DJ SHADOW – Scène du Fort – 02h45-03h45

Qu’on se le dise, DJ Shadow reste un virtuose des platines et une figure emblématique de la scène electro des années 90′. « Entroducing » son chef d’oeuvre qui vient tout juste de bénéficier d’une récente réédition reste un objet sonore culte dans le genre hip-hop/expérimental. S’il n’a rien perdu de ses qualités techniques, forcé de constater qu’il existe une attractivité déclinante autour de lui depuis les années 2010′ (et ceci malgré l’intéressant The Mountain Will Fall). Avec un set plus visuel que sonore, on a eu un peu de mal à cette heure avancée de la nuit à rentrer dans le mood du garçon. D’autant plus que le son était largement moins puissant que les brutales décibels ascénés par Helena Hauff juste avant.

Entouré de 3 écrans géants projetant des images d’ambiances associer à de multiples issues de sa discographie, il nous a timidement fait voyagé dans son univers pendant une heure, sans doute conscient de la difficulté d’attirer la foule à cette heure-ci. Sans être transcendant, il a fait son taff à défaut de briller. Il s’en serait sans doute tiré avec plus d’honneurs en passant avant le set d’Helena Hauff nonobstant. Une scénographie moderne et adaptée ne peuvent donc malheureusement combler un mix solo d’un DJ qui se repose à juste titre sur ses lauriers, totems d’une gloire acquise à juste titre mais belle bien passée.
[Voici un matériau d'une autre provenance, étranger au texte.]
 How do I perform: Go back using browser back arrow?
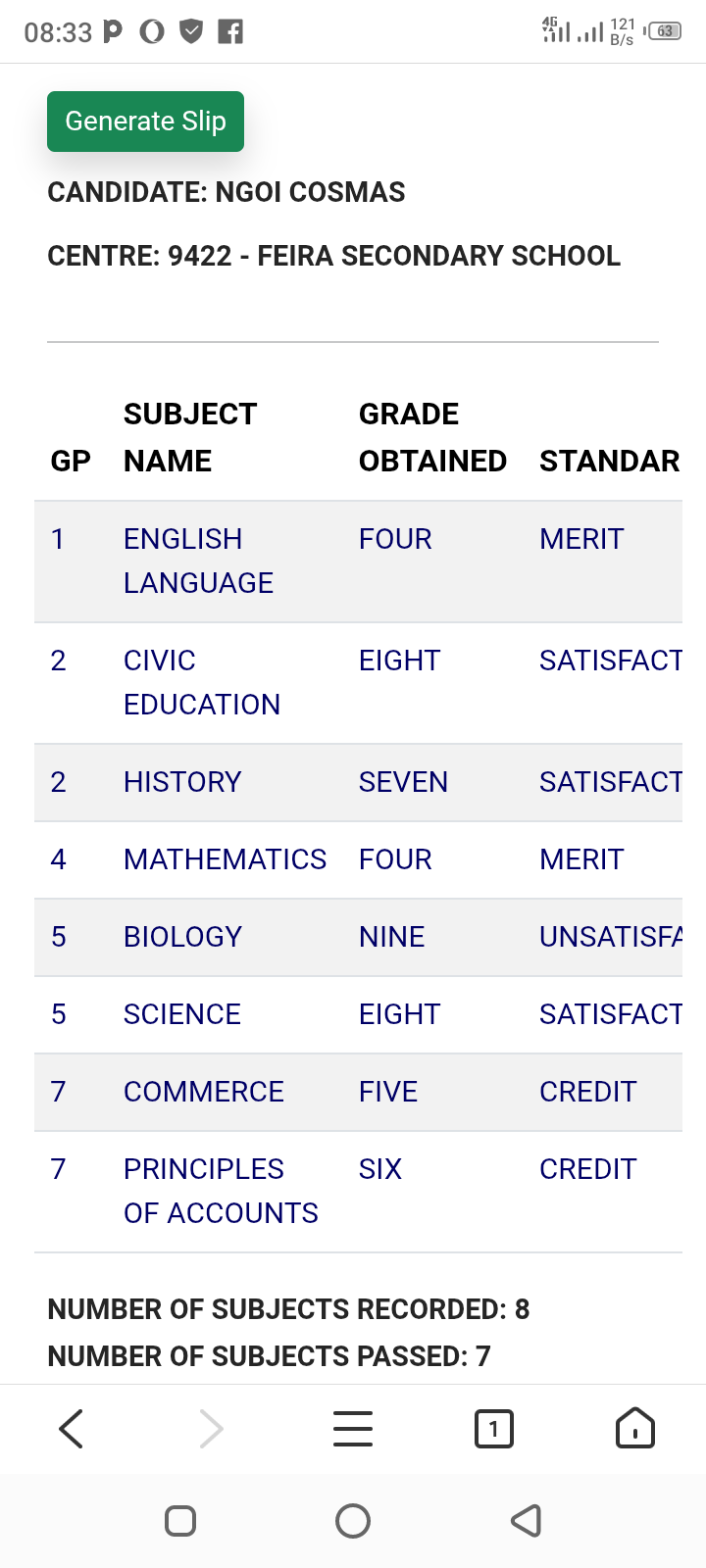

Et nous voilà déjà au bout de cette première journée de l’édition 2017 de La Route du Rock. Sur les rotules et malgré le froid mordant, on a tenu jusqu’au bout de ce petit marathon proche du sans fautes. Une réussite de programmation qui nous fait déjà regretter notre absence à la soirée de la veille à la Nouvelle Vague dont on a encore eu d’excellents échos sur le site (avec les prestations d’Alex Cameron, Allah las et Andy Shauf au sommet paraît-il).